Task to complete → Nothing but the lines below between the line holding "Instruction: Click the Windows Start button" and the line holding "The height and width of the screenshot is (521, 1007).", inclusive, should appear in the answer, each set down exactly.

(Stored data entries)

%%

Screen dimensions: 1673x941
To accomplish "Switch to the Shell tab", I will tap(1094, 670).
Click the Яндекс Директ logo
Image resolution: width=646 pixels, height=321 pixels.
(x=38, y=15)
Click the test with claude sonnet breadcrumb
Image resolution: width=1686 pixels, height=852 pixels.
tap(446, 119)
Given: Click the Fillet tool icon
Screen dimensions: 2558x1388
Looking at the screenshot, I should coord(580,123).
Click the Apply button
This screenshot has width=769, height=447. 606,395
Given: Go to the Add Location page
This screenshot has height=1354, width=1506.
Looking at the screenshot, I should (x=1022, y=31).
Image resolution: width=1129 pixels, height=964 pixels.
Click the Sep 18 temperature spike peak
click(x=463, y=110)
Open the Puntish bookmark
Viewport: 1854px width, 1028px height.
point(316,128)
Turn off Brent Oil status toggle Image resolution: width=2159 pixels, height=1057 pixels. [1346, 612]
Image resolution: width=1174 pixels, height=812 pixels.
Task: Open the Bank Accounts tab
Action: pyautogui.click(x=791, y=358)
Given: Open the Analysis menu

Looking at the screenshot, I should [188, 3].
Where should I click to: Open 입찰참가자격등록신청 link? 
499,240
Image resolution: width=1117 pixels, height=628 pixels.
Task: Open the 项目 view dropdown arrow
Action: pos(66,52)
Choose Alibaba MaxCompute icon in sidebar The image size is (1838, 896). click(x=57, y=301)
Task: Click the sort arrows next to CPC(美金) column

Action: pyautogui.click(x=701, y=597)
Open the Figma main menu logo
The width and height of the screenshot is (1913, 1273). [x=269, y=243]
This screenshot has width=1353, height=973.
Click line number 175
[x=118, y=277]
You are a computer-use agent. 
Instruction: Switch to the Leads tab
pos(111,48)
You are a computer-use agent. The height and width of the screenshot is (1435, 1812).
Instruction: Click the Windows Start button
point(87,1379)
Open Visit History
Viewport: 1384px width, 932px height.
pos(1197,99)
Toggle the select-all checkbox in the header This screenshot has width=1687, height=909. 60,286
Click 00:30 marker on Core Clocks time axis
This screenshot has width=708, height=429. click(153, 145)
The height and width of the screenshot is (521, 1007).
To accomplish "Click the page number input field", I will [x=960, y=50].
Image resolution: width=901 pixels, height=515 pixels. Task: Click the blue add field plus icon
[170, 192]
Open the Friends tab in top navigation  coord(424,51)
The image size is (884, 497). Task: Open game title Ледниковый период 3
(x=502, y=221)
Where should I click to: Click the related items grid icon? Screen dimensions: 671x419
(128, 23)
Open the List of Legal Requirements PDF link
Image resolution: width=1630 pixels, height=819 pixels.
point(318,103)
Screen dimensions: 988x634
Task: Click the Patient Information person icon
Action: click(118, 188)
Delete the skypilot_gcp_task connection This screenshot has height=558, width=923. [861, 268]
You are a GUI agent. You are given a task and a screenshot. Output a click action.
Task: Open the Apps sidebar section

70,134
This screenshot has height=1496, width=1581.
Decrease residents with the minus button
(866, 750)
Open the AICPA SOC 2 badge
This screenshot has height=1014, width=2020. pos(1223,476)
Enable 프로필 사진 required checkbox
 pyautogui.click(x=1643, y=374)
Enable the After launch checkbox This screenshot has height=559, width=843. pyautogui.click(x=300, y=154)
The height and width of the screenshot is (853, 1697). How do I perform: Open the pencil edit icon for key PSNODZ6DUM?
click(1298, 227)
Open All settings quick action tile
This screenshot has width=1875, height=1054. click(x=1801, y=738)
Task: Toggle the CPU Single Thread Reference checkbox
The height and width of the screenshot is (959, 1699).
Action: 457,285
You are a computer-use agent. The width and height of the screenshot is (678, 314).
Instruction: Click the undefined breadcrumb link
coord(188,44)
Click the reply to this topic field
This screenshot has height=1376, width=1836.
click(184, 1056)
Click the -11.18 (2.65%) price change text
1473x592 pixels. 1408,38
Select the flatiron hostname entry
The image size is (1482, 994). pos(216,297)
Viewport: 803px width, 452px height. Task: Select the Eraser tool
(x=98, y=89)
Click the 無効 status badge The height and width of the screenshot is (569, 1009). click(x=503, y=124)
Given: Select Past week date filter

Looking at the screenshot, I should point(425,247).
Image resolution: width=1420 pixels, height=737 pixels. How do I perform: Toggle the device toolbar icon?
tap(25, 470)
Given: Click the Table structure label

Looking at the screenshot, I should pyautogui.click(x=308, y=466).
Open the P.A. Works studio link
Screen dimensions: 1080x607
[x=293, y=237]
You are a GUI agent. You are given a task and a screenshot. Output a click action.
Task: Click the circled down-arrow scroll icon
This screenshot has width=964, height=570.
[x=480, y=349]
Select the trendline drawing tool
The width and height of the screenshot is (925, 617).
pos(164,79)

%%

Task answer →
Instruction: Click the Windows Start button
point(87,1379)
Open Visit History
Viewport: 1384px width, 932px height.
pos(1197,99)
Toggle the select-all checkbox in the header This screenshot has width=1687, height=909. 60,286
Click 00:30 marker on Core Clocks time axis
This screenshot has width=708, height=429. click(153, 145)
The height and width of the screenshot is (521, 1007).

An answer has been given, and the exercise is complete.